You can see all the genetic health test results for my dogs on my Paw Print Genetics profile.
Without genetic testing, there's no real way to know if your puppy is at risk for an inherited health condition. There is a general misconception that mixed-breed dogs, such as bernedoodles and Goldendoodles, are inherently free of genetic disease.
This may be true for disorders that are specific or endemic to a breed (such as Addison's disease in poodles), but the common genetic diseases that are seen across all breeds are seen with the same frequency in mixed breeds.
A mixed-breed dog with hip arthritis has no less a case of hip dysplasia than a pure-bred dog. Conscientious breeders, whether of mixed-breed dogs or purebreds, test and label their dogs as dysplastic prior to the onset of clinical signs.
Genetic testing not only helps to ensure that your puppy is healthy but also allows me to make smart decisions about matching sires and dams to promote the health of the breed overall.

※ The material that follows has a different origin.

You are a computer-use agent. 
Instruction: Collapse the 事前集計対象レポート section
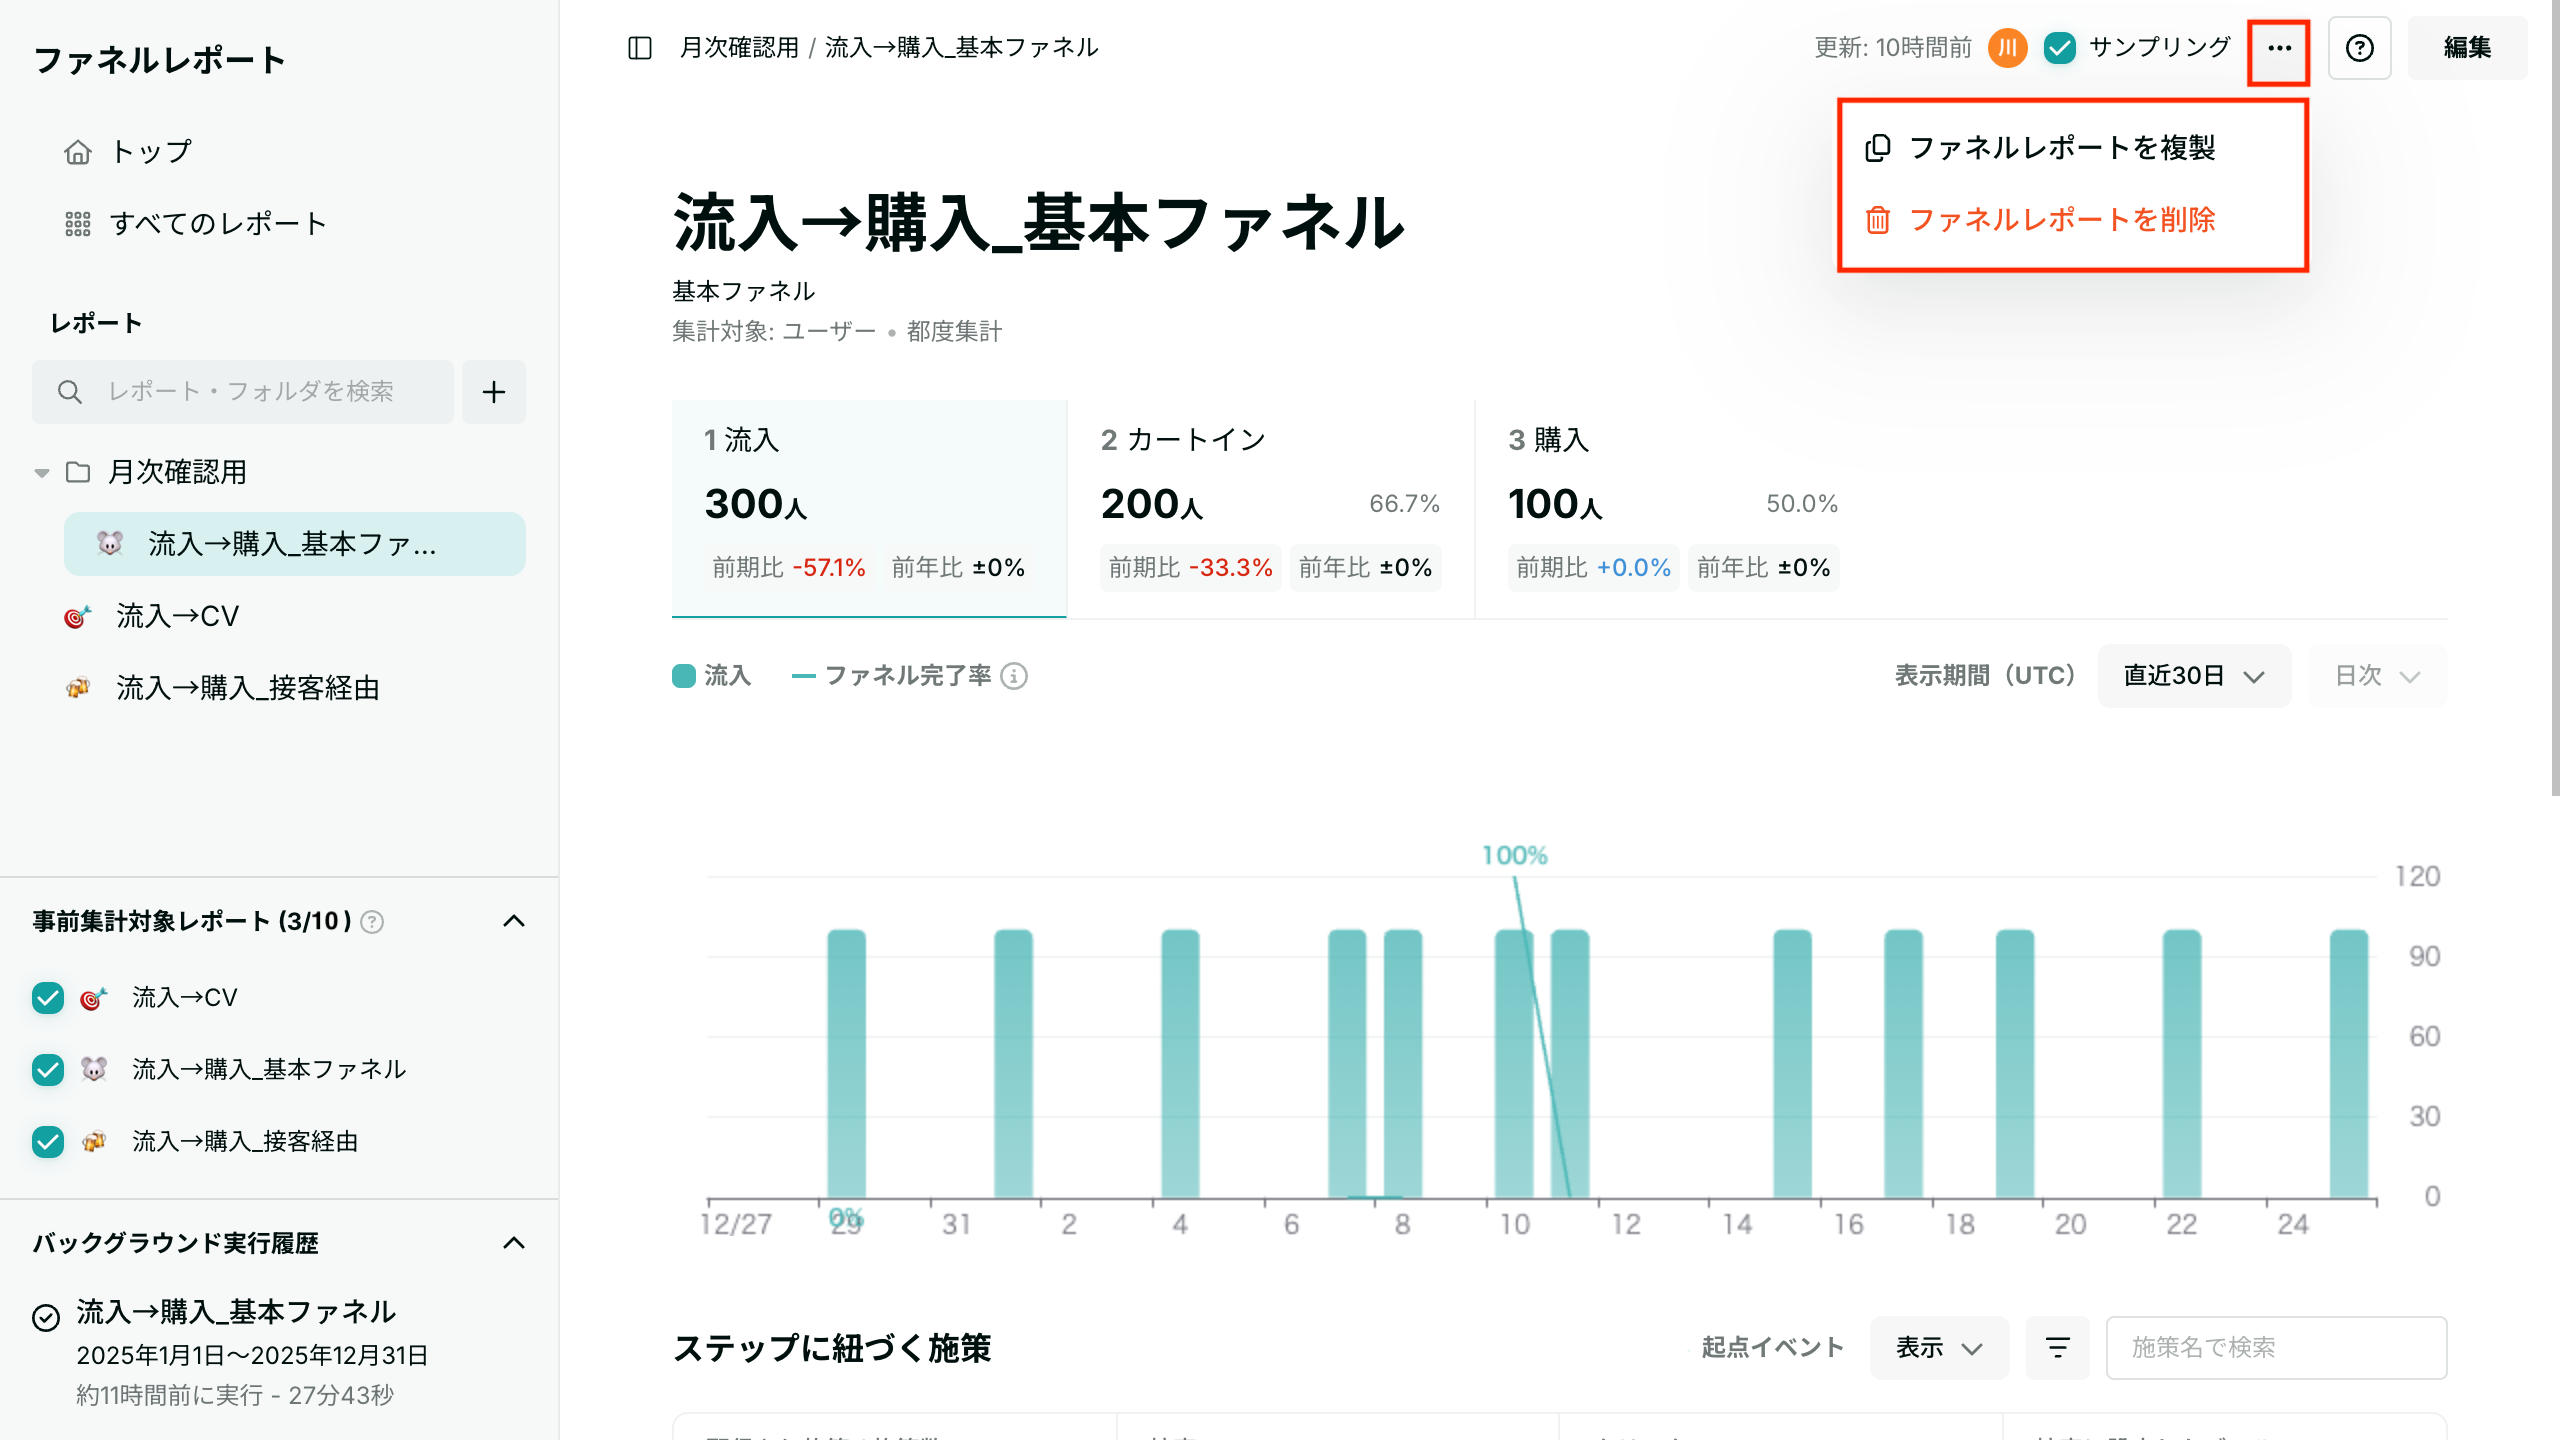click(x=514, y=921)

Once upon a time, genetic test providers would tell you that a dog with a “carrier” status for a recessive genetic disorder should not be bred.
However, the modern view is that we should not exclude dogs from the gene pool based on a “carrier” result for a genetic test. Instead, breeders should use the test to make sure that they breed their “carrier” dog with a “clear” or “normal” mate. In this way, dogs can be bred and we need never observe the disorder in the resulting puppies.

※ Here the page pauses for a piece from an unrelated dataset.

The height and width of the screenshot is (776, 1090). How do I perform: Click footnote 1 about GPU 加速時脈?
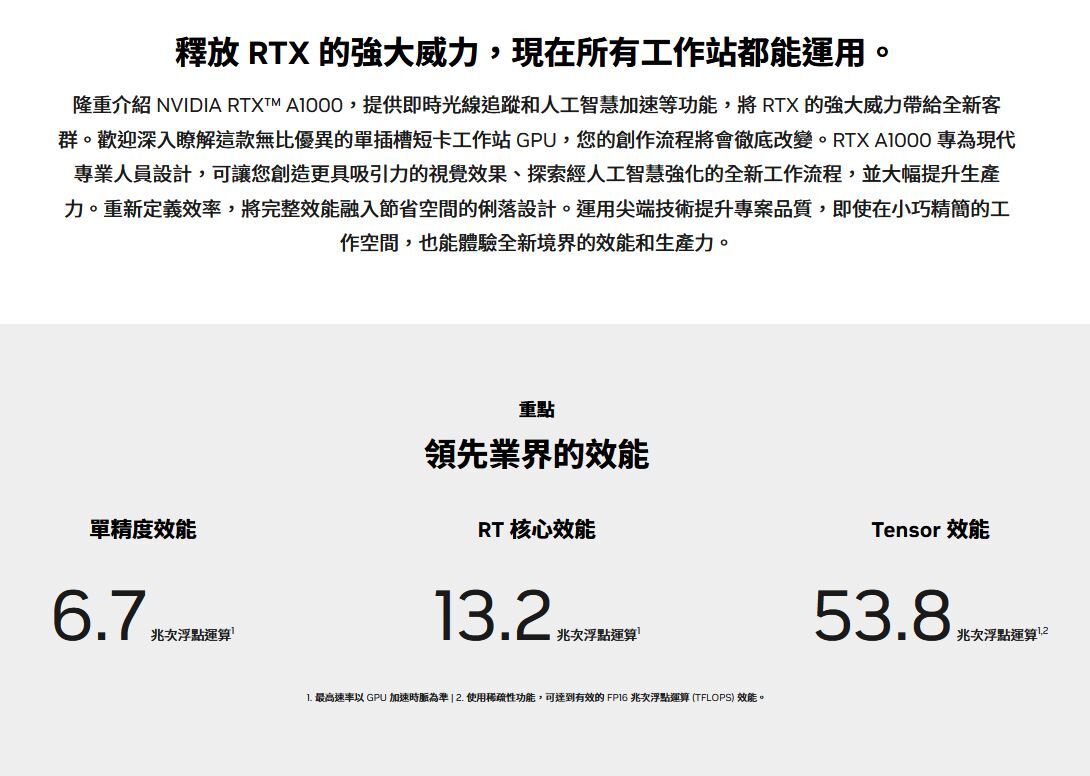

The breeder can then test potential offspring to try and keep a “clear” or “normal” breeding replacement animal as soon as is practical. In the meantime, the breeder can ensure that one “clear” animal is used for every DNA test in every breeding.
The reality is that forcing people to use animals that are “clear” for every test will place unnecessary pressure on the clear animals, and could lead to an over-representation of their particular genetic traits in the population. The latest research tells us that the damage done to the population by overusing a single popular animal is far worse than the damage done from breeding a carrier animal to a normal mate.
I genetically test my mama and papa dogs for shedding genes, as well as other traits, to ensure that the puppies are actually inheriting the traits we're aiming for (such as having the least likelihood to shed and solid genetic health), rather than just spinning the genetic roulette wheel by guessing that a certain pairing will produce puppies with the desired traits.